WORK REQUIRED:
When you copy the records, keep every word exact and leave the pictures out.

### SOURCE MATERIAL

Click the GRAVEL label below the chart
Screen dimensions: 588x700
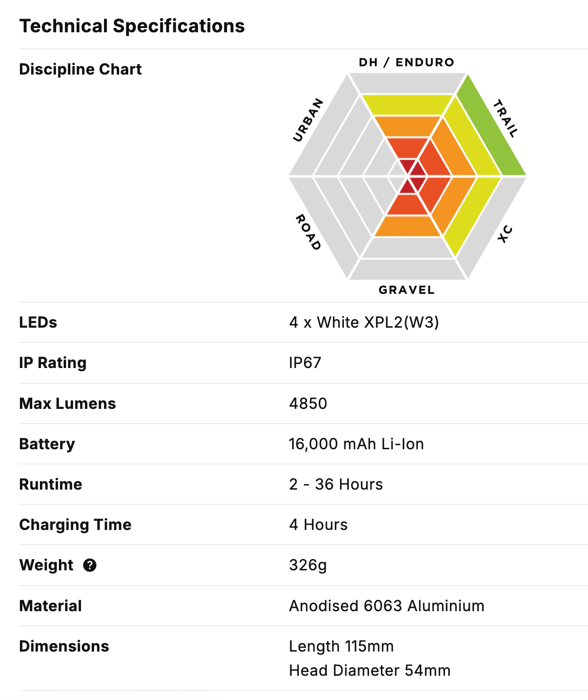[407, 290]
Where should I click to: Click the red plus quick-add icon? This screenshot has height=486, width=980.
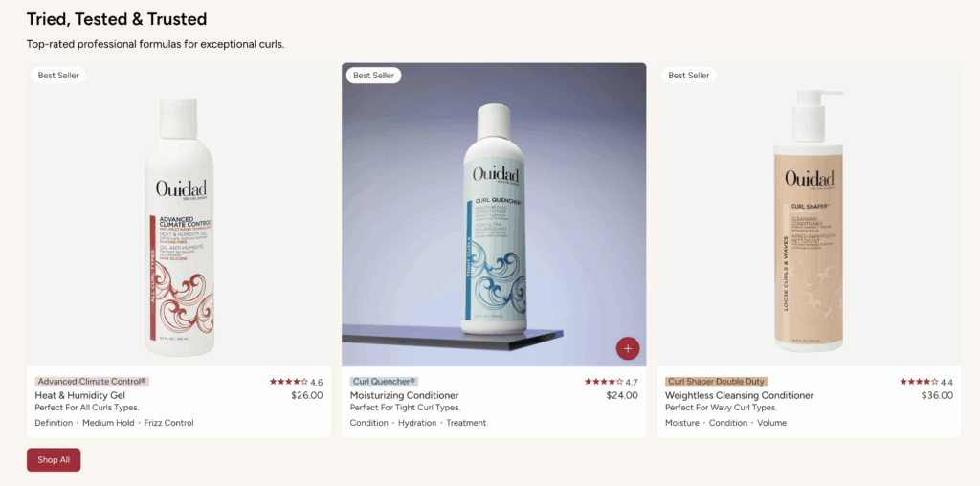click(628, 348)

######

RESULT:
Click the GRAVEL label below the chart
Screen dimensions: 588x700
[407, 290]
Where should I click to: Click the red plus quick-add icon? This screenshot has height=486, width=980.
click(628, 348)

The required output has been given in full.